When Zatanna makes the connection between Bruce and Batman, she’s pitifully asks him, “What happened that made you put this on?” He replies, “A painful memory, and a promise.” Zatara trained Bruce because he saw something “deep and painful” inside, and now Zatanna sees it too. She leaves her friend with words of encouragement and a signed autograph, and Batman has been magically transformed by their reunion, having gained approval from his past and a new ally in the present.
- Batman Beatdown: Chained to Zatanna and dangling on a net thousands of feet in the air, Batman frees himself and swings the chain at Dr. Kane, wrapping it around him and pulling him off the plane. He must have learned how to handle a chain from old episodes of “The Gray Ghost.”
- Zatanna Zinger: After being framed, tied up, and thrown out of an airplane, Zatanna puts the magic to the side for her solution to the Dr. Kane problem. As he sits in the pilot’s chair, Zatanna gently tapping on Kane on the shoulder, reminding him, “A magician never does the same trick twice!” and punching him in the face. Ow.
- Thanks to Eric Garneau for showing me this awesome B:TAS timeline. Although the writer forgets to put the “Night of the Ninja” and “Zatanna” flashbacks at the beginning.
- “Always used to say you had a very hard head. He didn't know the half of it.”
- “Stay in bed the whole day, understand?” “Right.”
- “Get out, or so help me I’ll knock your brains across the street.”
- “Rose, thorne, of course. How clever, in a prosaic kind of way.”
- “I was a different person then.” “Yes. Intense, driven, moody... she'd never recognize you now.”
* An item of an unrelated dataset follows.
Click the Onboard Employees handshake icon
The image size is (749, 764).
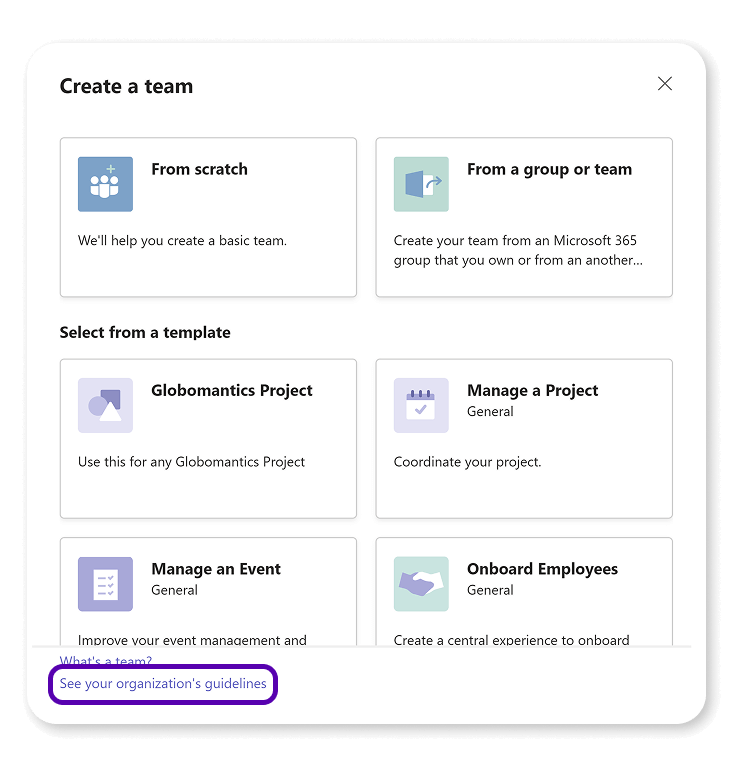coord(421,584)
- “No, there was something inside you I had no right to deny, something deep and painful.”
- “What do you care about some leggy dame in nylons? Or have I answered my own question?”
- “You're sure there's nobody you want to call? A friend, relative... a husband, maybe?” Smooth, Bruce.
- “You know, I've got the weirdest feeling that we've met before.” “I… just have that kind of face.”